Input for this task: Begin
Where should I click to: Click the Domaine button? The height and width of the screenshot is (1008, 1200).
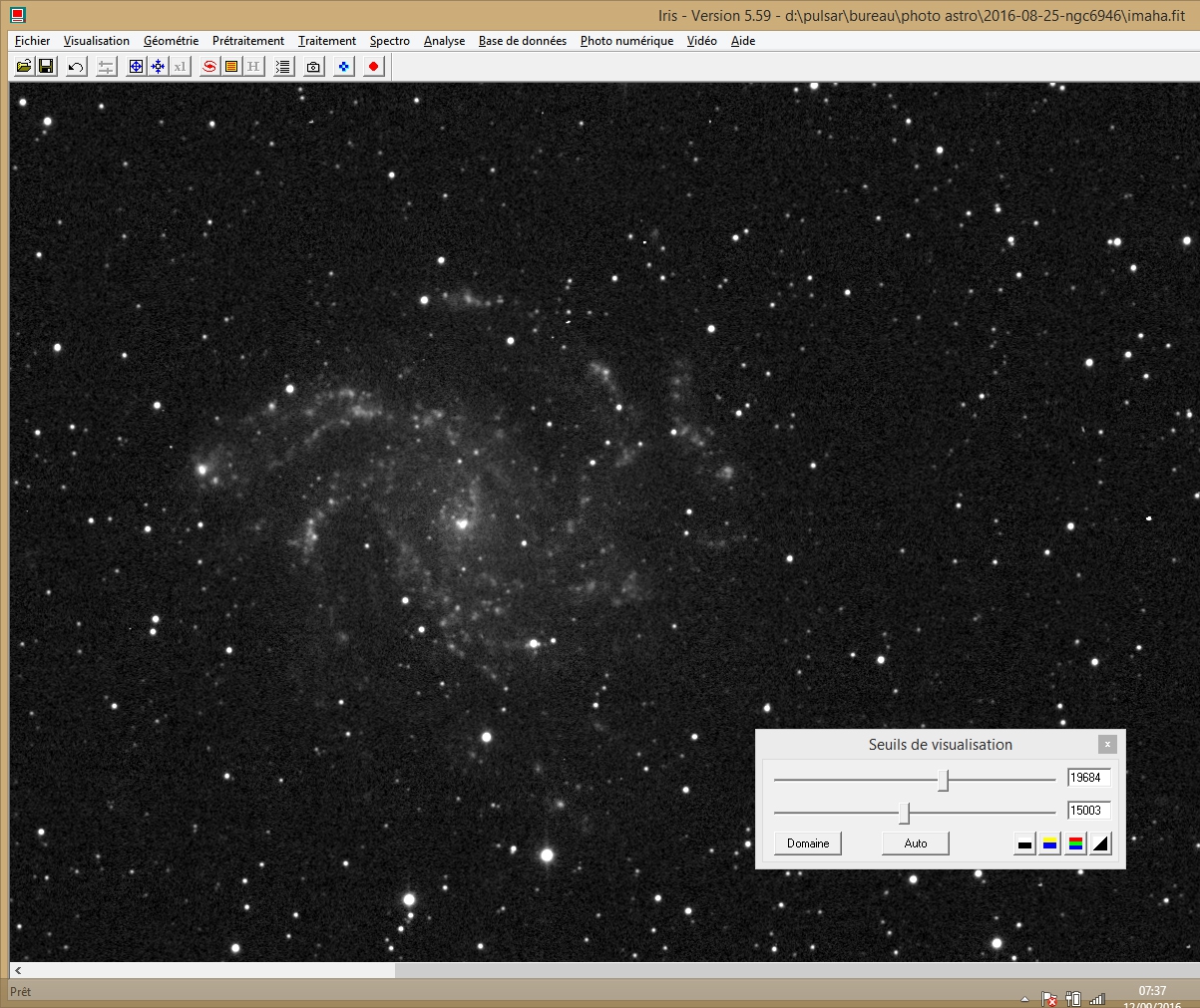pos(808,843)
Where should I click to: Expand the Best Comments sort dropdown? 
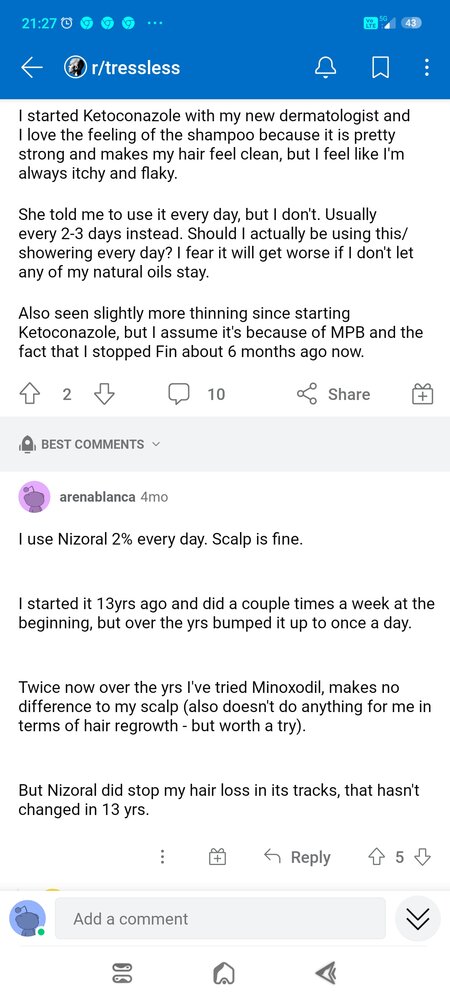coord(89,444)
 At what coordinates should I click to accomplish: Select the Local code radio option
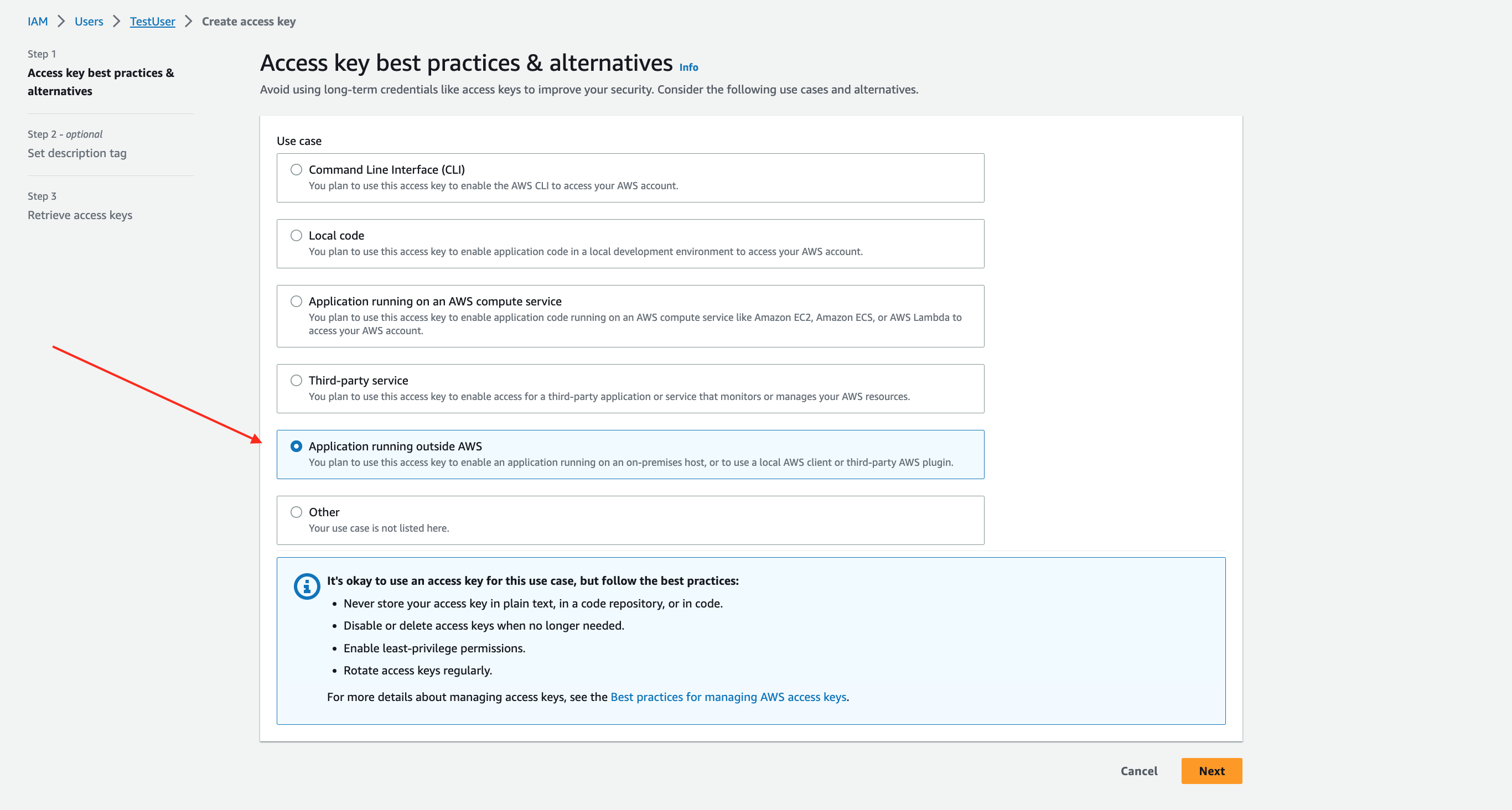click(x=297, y=235)
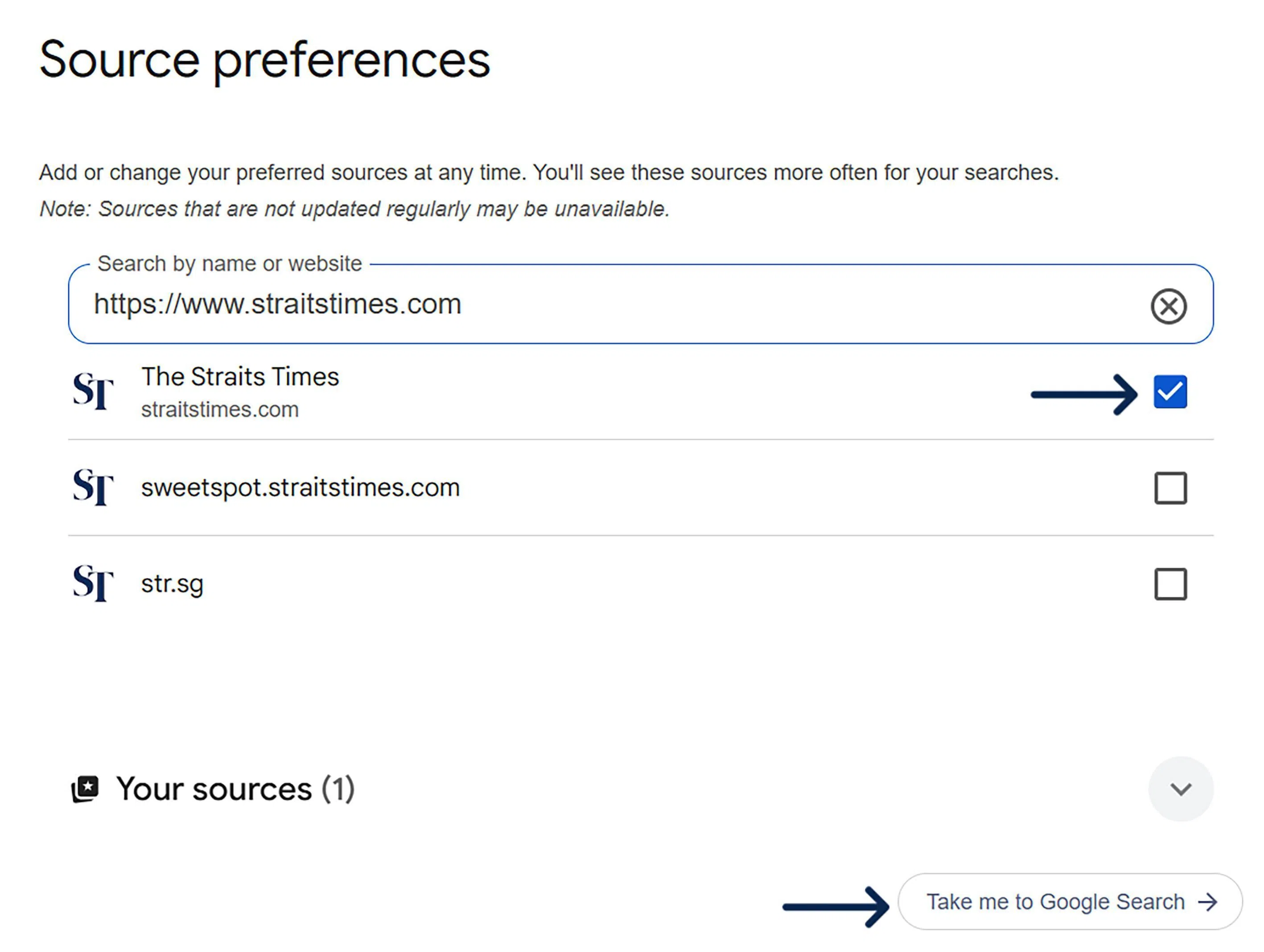The image size is (1264, 952).
Task: Select The Straits Times result name
Action: (240, 377)
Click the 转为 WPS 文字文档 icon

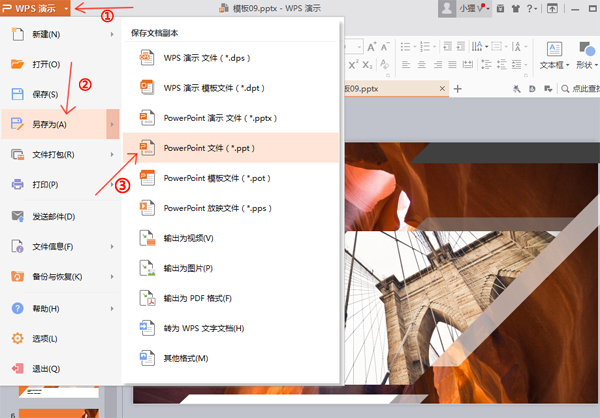(x=146, y=328)
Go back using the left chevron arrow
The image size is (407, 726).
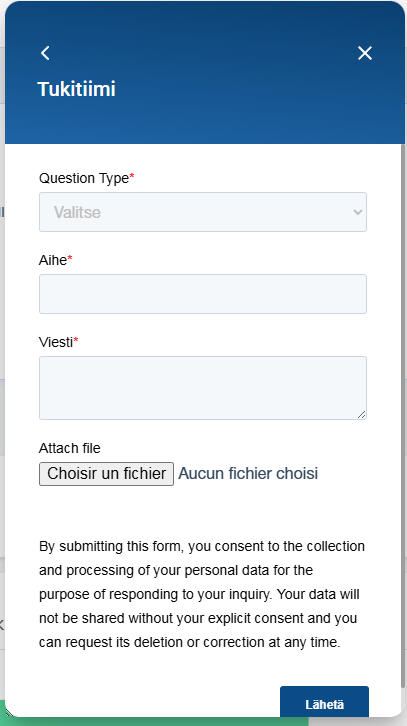[x=45, y=53]
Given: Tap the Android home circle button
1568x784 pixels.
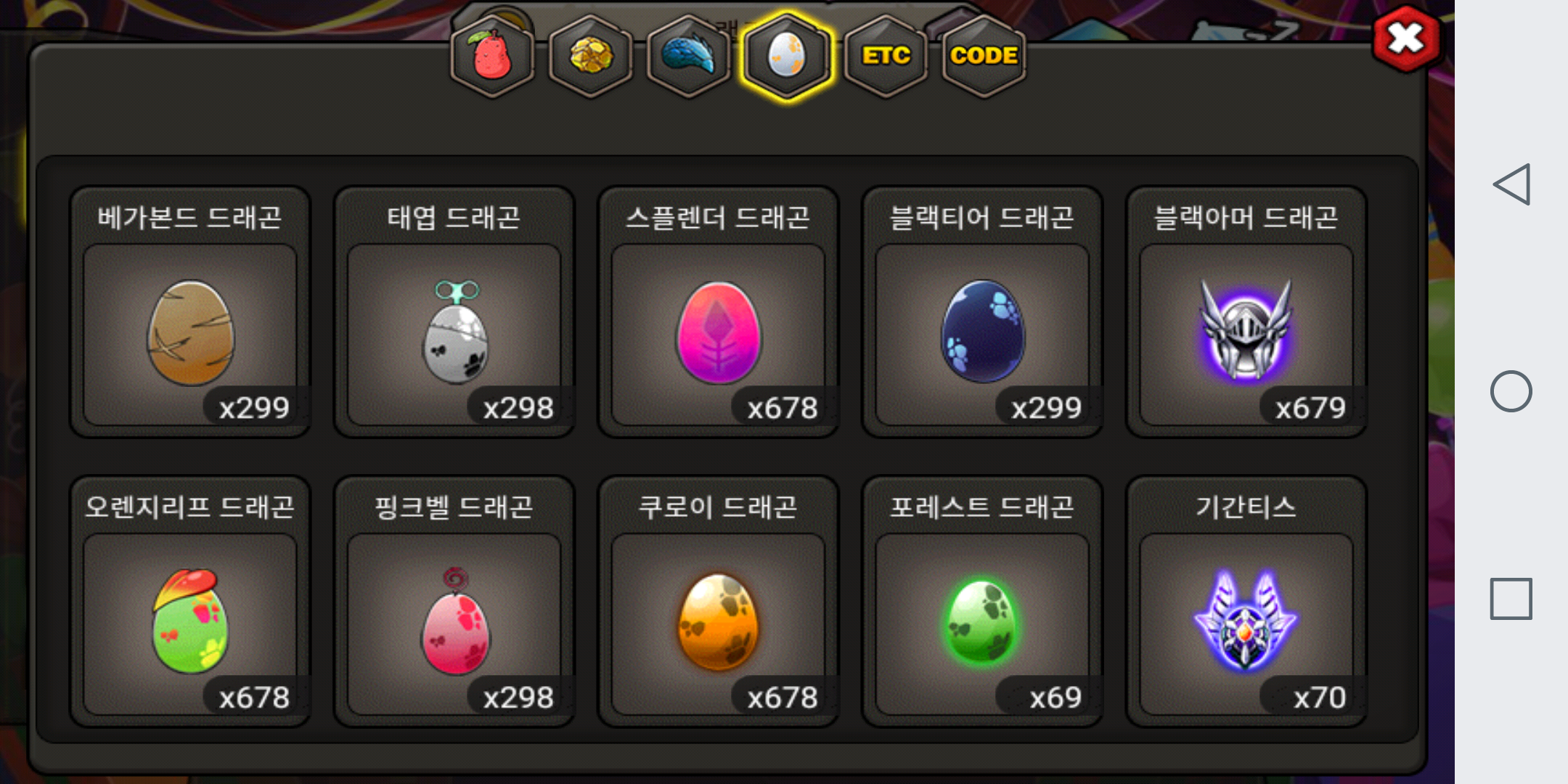Looking at the screenshot, I should (x=1511, y=391).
Input for this task: End
Each record above must be set down again unchanged, with its pictures left out.

● Result for this task:
Where should I click to: Click the Domaine button? The height and width of the screenshot is (1008, 1200).
pos(808,843)
Where should I click to: Expand the Best Comments sort dropdown? 
coord(89,444)
 At what coordinates should I click to accomplish: Select the Local code radio option
click(x=297, y=235)
The image size is (1264, 952).
Task: Select The Straits Times result name
Action: (240, 377)
Click the 转为 WPS 文字文档 icon

(x=146, y=328)
Go back using the left chevron arrow
The image size is (407, 726).
[x=45, y=53]
Given: Tap the Android home circle button
1568x784 pixels.
Looking at the screenshot, I should (x=1511, y=391).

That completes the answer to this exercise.